AIM OF THE TASK> Pick up the forum post below about training BERT with ULMFiT in FastAi and keep writing it from its last sentence.

SOURCE EXCERPT>
──────────────────────────────
BERT with ULMFiT in FastAi

Hello, I started with Machine Learning about a year ago and writing my master thesis about Transfer Learning with the main focus being to train a model with ULMFiT and a limited amount of Data. My goal is to prove that ULMFiT with the FastAi library can be done easlily and quickly by beginners like me without sacrificing too much time on training and hyper parameter tuning and still getting decent perfomance on different tasks.

The strange thing is that basic fine tuning of the classifier mostly ends up with similar or even better results then the one trained with ULMFiT method. The possible problem that could lead to those results is that I am heavily relying on the lr_find funtion since I have to train multiple BERT models to evalute all variations of my Data Sets (IMDB, SST-5 and a self labeled CounterStrike News article set) without spending too much time on choosing the right learning rate. Those data sets get split into 100/75/50/25% of their size to see how much impact the data size has on the performance.
──────────────────────────────
INFORMATION SUPPLIED>
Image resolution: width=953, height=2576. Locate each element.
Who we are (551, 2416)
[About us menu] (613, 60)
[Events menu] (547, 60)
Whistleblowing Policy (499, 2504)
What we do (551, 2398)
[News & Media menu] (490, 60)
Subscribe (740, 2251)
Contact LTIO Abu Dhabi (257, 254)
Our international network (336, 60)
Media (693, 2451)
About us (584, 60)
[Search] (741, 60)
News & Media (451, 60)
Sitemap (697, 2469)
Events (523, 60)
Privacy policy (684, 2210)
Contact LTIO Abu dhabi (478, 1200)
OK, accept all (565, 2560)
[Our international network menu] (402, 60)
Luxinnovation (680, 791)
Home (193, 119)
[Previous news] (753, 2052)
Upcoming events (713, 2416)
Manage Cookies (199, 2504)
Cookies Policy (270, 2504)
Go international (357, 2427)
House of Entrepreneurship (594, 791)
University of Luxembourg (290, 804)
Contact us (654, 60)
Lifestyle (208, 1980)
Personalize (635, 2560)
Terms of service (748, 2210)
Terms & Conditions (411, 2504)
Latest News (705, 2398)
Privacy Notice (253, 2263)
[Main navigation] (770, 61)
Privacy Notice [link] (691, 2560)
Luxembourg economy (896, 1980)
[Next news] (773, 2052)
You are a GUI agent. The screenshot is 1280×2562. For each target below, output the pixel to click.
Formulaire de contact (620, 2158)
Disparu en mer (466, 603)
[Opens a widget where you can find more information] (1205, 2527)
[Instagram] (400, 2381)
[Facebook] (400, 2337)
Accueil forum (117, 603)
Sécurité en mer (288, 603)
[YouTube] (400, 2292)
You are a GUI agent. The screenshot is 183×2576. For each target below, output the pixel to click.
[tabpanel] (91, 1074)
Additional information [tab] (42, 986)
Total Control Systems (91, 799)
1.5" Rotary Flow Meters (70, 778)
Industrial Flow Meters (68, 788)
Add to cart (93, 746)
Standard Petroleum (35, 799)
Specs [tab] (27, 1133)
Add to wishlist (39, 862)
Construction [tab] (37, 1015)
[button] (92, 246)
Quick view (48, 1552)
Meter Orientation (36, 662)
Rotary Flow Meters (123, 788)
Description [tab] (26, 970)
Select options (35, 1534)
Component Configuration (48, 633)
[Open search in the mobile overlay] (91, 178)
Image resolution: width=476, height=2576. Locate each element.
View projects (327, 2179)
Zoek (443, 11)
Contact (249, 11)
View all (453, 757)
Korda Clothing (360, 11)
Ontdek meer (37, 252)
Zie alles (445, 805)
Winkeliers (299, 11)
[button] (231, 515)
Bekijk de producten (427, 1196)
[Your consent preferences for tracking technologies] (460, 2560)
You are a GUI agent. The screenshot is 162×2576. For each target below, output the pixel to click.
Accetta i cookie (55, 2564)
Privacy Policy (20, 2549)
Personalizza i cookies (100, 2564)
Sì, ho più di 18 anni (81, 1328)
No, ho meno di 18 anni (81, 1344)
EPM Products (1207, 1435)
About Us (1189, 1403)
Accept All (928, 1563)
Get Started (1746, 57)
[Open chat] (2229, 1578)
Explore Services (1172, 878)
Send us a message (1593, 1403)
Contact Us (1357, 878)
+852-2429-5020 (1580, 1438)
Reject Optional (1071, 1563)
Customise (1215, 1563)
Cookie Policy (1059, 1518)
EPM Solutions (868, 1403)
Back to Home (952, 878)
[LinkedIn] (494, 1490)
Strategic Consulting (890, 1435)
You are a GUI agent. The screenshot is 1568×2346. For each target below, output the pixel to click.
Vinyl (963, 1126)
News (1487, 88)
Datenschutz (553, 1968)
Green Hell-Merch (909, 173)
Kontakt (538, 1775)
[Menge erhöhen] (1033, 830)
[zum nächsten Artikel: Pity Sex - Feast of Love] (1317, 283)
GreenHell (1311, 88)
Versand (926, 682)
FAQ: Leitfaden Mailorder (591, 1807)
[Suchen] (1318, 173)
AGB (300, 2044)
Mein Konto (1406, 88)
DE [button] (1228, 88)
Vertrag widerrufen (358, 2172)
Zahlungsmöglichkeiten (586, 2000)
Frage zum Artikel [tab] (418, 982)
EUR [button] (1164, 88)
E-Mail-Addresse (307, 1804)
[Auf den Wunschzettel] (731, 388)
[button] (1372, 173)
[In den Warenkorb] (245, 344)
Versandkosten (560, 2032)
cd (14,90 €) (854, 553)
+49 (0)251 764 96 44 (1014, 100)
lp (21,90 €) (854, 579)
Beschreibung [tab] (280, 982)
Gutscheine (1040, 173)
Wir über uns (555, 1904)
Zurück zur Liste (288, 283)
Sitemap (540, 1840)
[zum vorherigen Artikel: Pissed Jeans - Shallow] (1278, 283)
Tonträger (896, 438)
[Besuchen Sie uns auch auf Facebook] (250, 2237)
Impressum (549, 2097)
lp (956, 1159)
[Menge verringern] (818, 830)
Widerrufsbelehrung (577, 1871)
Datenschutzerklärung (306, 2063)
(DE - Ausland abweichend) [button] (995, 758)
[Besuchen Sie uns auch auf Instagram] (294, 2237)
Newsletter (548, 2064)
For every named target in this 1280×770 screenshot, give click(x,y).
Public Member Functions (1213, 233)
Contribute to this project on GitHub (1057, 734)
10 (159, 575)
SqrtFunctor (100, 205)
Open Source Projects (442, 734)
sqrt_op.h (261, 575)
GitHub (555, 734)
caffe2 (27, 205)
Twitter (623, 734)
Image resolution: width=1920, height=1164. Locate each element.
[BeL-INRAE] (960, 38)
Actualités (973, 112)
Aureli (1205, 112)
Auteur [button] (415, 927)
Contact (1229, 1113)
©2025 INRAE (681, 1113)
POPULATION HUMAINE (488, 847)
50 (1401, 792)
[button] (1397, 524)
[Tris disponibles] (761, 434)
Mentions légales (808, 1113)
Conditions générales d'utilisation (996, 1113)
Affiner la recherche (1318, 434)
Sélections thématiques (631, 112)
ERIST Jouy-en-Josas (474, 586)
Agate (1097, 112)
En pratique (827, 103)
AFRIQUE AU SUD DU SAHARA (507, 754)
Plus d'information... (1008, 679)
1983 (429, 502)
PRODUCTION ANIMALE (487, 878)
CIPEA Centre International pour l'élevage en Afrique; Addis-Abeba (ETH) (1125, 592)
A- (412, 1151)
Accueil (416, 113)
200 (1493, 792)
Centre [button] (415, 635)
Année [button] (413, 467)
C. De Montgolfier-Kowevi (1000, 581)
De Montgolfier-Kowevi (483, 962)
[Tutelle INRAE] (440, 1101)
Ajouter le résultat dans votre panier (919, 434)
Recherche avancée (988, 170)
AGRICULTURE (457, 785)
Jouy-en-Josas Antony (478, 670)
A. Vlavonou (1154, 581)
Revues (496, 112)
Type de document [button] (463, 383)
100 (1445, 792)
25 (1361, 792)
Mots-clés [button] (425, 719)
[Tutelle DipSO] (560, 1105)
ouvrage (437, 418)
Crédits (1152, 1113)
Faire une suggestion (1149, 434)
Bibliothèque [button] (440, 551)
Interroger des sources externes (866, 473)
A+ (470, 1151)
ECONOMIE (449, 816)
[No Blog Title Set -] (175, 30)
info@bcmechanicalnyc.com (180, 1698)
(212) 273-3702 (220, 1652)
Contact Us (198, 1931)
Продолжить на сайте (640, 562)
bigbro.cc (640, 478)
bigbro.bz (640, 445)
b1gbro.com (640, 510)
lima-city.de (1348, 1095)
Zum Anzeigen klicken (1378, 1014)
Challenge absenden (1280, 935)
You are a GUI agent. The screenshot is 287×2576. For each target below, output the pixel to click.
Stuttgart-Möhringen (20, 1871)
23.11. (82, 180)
──────────────────────────────
ANSWER TO THIS PROBLEM>
Here is the colab notebook I wrote to evaluate the different transfer learning methods. Does anyone has a suggestion where the problem could be within my implementation of ULMFiT? My guess is that I probably should spend more time on Hyperparameter tuning but this would contradict to the purpose of my thesis which is that it should be useable quickly.

Sorry I don’t fully understand, are you saying you’re comparing ULMFiT to BERT? BERT will outperform ULMFiT in many cases. From what I remember, ULMFiT can have a small advantage over BERT for data from very different domains where you have little data…but generally BERT will outperform

1 Like

Oh I am sorry if i did not clarify it good enough. I am actually using the transfer learning methods like gradually unfreezing, discriminative learning rates and slanted triangular learning rates for fine tuning a BERT model. So based on the concept of ULMFiT I am using it on BERT and want to see if it improves the performance compared to a BERT model that is only fine tuned by adding a classifier and training the whole model for 3-5 Epochs.

1 Like

Ah gotcha, interesting work!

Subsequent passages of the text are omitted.